Dans l’entretien, cette difficulté de compréhension est justement évoquée et l’auteur dit fonctionner de la sorte, sans vouloir poser consciemment des énigmes dans ces récits.
Le guide de lecture aborde les autres titres disponibles en français et l’impression générale s’avère mitigée avec certains écueils à éviter et des avis loin d’être dithyrambiques.

Trois nouvelles complètent le volet Fictions.
Rich Larson est un habitué, à raison d’une apparition pratiquement tous les deux numéros depuis « Bifrost 100 ». “Le requin conceptuel” s’avère assez étonnant, pour ne pas dire bizarre, avec ce requin sortant du lavabo ou de la douche d’un homme, comme si les bondes devenaient des passages sur la mer. L’auteur dispose d’une imagination lui permettant d’emprunter bien des voies, pour notre plus grand plaisir.
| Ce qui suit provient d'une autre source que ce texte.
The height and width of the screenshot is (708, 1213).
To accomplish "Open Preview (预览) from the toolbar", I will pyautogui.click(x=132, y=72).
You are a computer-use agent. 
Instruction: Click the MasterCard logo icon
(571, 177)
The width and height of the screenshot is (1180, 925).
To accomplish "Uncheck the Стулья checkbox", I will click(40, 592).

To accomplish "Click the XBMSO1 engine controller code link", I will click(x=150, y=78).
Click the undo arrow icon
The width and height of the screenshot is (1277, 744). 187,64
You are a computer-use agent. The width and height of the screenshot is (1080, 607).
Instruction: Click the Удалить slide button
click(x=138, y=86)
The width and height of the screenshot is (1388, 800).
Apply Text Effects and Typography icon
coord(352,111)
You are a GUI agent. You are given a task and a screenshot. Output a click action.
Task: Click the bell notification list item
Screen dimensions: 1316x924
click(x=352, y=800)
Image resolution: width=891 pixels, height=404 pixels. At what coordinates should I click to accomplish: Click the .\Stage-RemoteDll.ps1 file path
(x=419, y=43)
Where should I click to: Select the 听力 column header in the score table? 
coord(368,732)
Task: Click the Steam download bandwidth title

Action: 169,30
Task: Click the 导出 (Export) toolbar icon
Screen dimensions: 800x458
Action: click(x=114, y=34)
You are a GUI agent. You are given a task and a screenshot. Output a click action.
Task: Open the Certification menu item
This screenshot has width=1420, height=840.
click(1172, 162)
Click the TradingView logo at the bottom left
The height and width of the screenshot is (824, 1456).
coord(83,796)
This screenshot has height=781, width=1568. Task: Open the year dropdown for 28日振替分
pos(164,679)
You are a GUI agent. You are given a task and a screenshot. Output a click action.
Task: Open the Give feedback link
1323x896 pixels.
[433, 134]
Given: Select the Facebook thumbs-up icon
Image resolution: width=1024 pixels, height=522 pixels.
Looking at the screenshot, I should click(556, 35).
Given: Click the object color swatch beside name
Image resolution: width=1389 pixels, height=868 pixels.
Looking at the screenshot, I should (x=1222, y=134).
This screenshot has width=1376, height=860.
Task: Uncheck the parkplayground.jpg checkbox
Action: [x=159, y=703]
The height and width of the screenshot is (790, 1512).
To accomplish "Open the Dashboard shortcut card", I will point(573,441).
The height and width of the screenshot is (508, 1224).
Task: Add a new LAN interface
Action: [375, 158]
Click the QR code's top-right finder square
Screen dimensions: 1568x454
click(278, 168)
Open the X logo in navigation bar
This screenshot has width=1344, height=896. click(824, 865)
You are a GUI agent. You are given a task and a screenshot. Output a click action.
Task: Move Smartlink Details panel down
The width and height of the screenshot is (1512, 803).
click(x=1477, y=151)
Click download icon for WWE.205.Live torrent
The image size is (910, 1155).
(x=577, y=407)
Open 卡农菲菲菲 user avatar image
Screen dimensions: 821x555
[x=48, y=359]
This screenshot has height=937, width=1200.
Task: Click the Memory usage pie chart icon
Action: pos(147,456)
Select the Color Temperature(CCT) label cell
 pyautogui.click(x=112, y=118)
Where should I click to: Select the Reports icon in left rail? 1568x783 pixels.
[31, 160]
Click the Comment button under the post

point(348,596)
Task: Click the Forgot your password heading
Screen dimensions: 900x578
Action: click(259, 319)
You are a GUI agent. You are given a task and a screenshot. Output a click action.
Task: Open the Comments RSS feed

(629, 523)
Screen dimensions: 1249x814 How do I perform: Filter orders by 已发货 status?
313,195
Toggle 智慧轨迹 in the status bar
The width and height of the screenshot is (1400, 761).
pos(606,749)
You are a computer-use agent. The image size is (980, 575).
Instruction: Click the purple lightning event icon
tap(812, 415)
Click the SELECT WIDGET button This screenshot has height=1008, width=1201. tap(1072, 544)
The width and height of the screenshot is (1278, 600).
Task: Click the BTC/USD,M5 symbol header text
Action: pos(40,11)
Jean-François Seignol présente un travailleur d’un genre nouveau : “Le groom”, chargé d’ouvrir et de fermer les portes d’entrée d’un grand hôtel. Comme il se dégage un air de déjà-vu, chacun comprendra rapidement la condition de ce salarié, véritable esclave sans aucun droit. Débat de société sans véritable surprise, mais qui se lit bien.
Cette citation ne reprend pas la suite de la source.